House Made of Dawn is Momaday's masterpiece. In fact, I do not think it is excessive praise to say that it is one of the best American novels of the last decade. The book received the Pulitzer Prize for literature in 1969, an indication that its merits have not been lost on the critics. Although it has been thoroughly praised, it has been less thoroughly understood.
House Made of Dawn is the story of Abel (we never learn his last name), an illegitimate son of a Tanoan mother and an unknown father, probably a Navajo. The story begins with Abel's return from World War II to his village of Walatowa, a fictionalized version of the Jemez Pueblo where Momaday grew up. Abel is so drunk when he arrives that he fails to recognize his grandfather, who has come to pick him up. Abel feels lost on his return, and obviously his problem is largely that he has lost his cultural identity.
On the Festival of Santiago, Abel enters a ceremonial game in which men on horseback attempt to pull a rooster out of the ground. The rider who accomplishes this feat is then entitled to beat another of the participants with the rooster. The winner, an albino Tanoan named Fragua, chooses to beat Abel, who is unnerved and humiliated. Several days later Abel kills the albino in a knife fight outside a bar and is sent to jail for seven years.
When Abel gets out of jail he is "relocated" in Los Angeles, where he works diligently at his job for a short period. But he is harassed by a sadistic policeman named Martinez and taunted by a Kiowa named Tosamah, who considers Abel an ignorant savage.
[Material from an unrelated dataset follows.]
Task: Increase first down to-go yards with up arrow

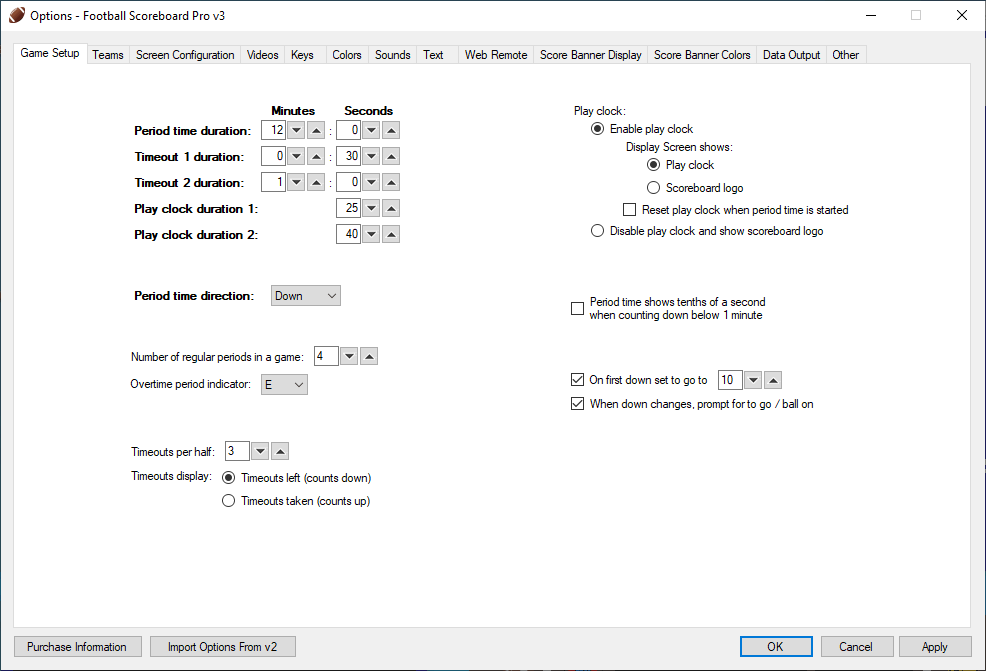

Eventually Abel turns to drink and loses his job. In his drunkenness Abel attacks Martinez, and Martinez gives him a beating that is almost fatal. After a long, slow recovery, Abel returns to Walatowa as his grandfather is dying. When his grandfather dies, Abel performs the traditional preburial rituals and then prepares to enter a traditional Tanoan race for good hunting and harvests that his grandfather had won years before. The book ends with Abel running, singing the words to a Navajo prayer. Apparently he has found a sort of peace of mind by joining in the cultural life of the Tanoan community.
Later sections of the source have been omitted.